We practiced living on one income several months before actually living on one income. After successfully covering everything for a few months, I resigned and came home. Transition done.
Initially, I just enjoyed being able to take the kids to and from school without checking emails or holding conference calls in car-line. My heart bubbled over with joy and contentment as I could cook and be present for breakfast, opposed to yelling across the house, while trying to change from my workout to my workday attire. Getting my gym-time in, cooking, cleaning, shopping and organizing could be penciled in to it’s own time slot, instead of between meetings or commutes. No more mustering up what energy I would have left after a day at the office. No more dragging the kids (or the hubby) from errand-to-errand.
I was finally able to live out the life I’d fantasized about for years.
It was ideal…for about five minutes! The struggle was no longer balancing work and life. Now it’s about managing expectations and ideals. Over fifteen years, I had acquired a number of skills that would help in managing my household affairs. I’d also internalized a number of behaviors that were necessary for success and achievement in the workplace, but not conducive to running a peaceful, joy-filled, fully functional family life. In the world of consulting, innovation, change, and professional drive was coveted. The environment was a get it done, move up or out, ‘solve the problem before the problem even presents itself’ type of environment. The cycle was to conceptualize, implement, and take a very small pause to celebrate. Then repeat. It worked in corporate…it didn’t work at home!
As a working mom, I had an infrastructure in place to support managing my roles and responsibilities. Everyone else in the house had their roles and responsibilities. We were a finely tuned unit (well, as finely tuned as a family of school-agers can be). As I made the transition to my new role as a stay-at-home Mom, my expectations of myself, and of everyone else in the house had changed. My immediate perception of being a stay-at-home Mom was that of having more time.
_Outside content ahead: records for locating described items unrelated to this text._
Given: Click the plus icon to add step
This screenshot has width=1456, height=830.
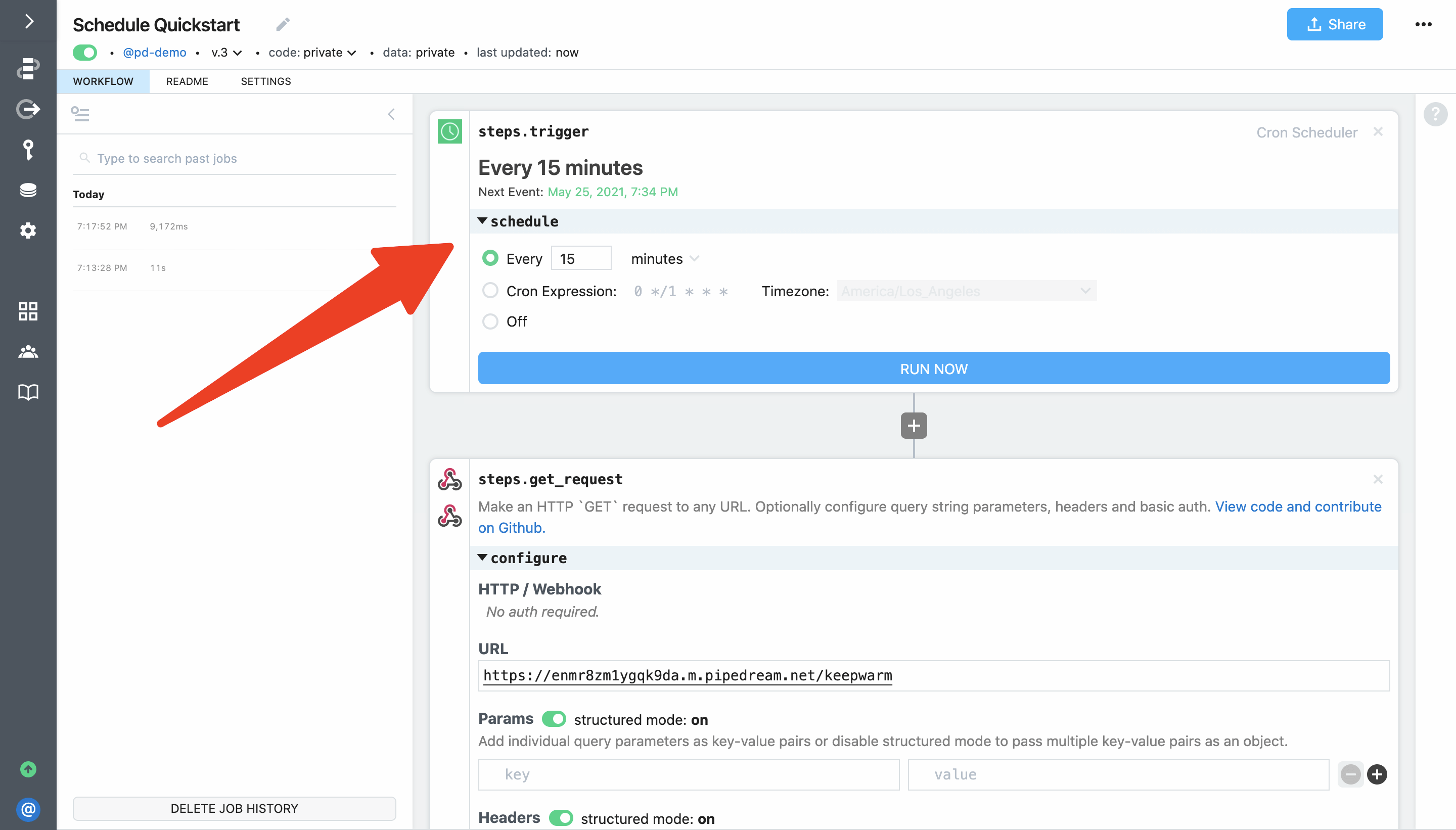Looking at the screenshot, I should point(913,426).
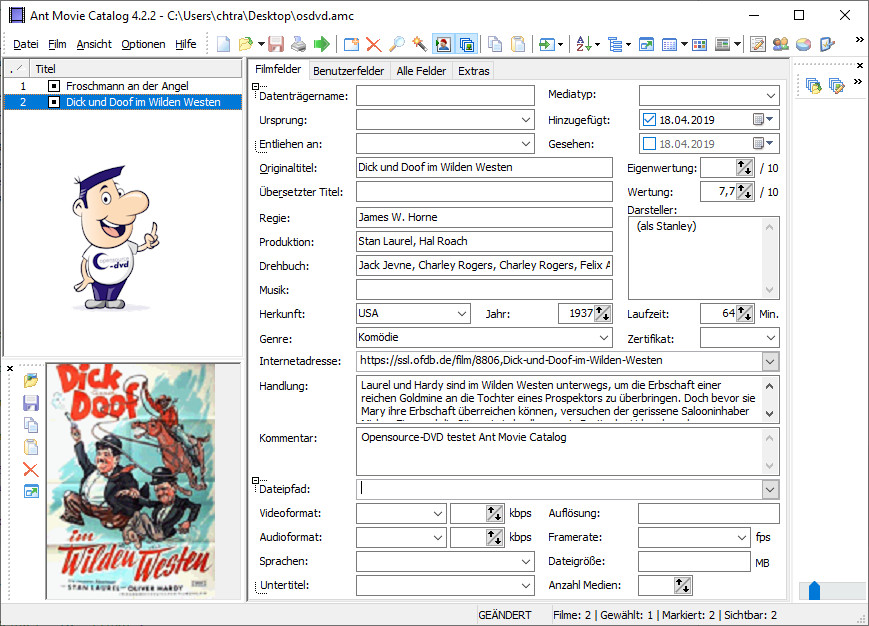This screenshot has height=626, width=869.
Task: Switch to the Extras tab
Action: [473, 71]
In my mind, owning all of my time meant 1) having more time for the things I never had time to do before (those household projects), and 2) moving the things I previously did on lunch break, evenings, and weekends into the school day (which suddenly doesn’t feel long enough). I’d expected to approach my responsibilities like tasks and assignments that could be completed and checked off some list. I expected to feel appreciated, accomplished, and affirmed when I got something done. I expected my family to acknowledge the improvements that I brought to their lives by being solely focused on managing our lives instead of being split between work and home. What I got was a family bewildered by my excessive ‘program management’ of our lives! What I needed was a shift in perspective, and a completely different infrastructure!
After all, I had come home to be more engaged with my family; to have more time and energy for the children and for my husband. I came home to enjoy commutes to and from school filled with comical, educational, and engaging conversations with my kiddos. I came home to be able to complete domestic business in the absence of the family, so that we can share more quality moments together as a family when we are all at home. The new measure of my performance would be the feedback I receive in the form of more relaxed mealtimes filled with free flowing conversation, or a less stressful pace in completing school work, getting to extra curricular events, and getting back home and in bed before nine o’clock. My feedback would now come in the form of bright-eyed cheese grins, or teary-eyed frowns from the kids; in the endearing head-nods, back rubs, and hugs from my adoring husband. My feedback would now come in the form of peace, knowing that I’ve done all I can to shape the hearts, minds, and lives of my children in a way that is pleasing to my Heavenly Father, who entrusted them to me in the first place. My feedback would not always be immediate, and may not be evident for years to come, but until that time, I have learned to handle myself with patience, and with grace. Don’t get me wrong…I’ve not figured it all out quite yet. However, I’ve learned to change my measure of success, and to stop trying to quantify my achievement and effectiveness. It is hard to quantify an elevated quality of life…and that is what coming home has been for both me and my family.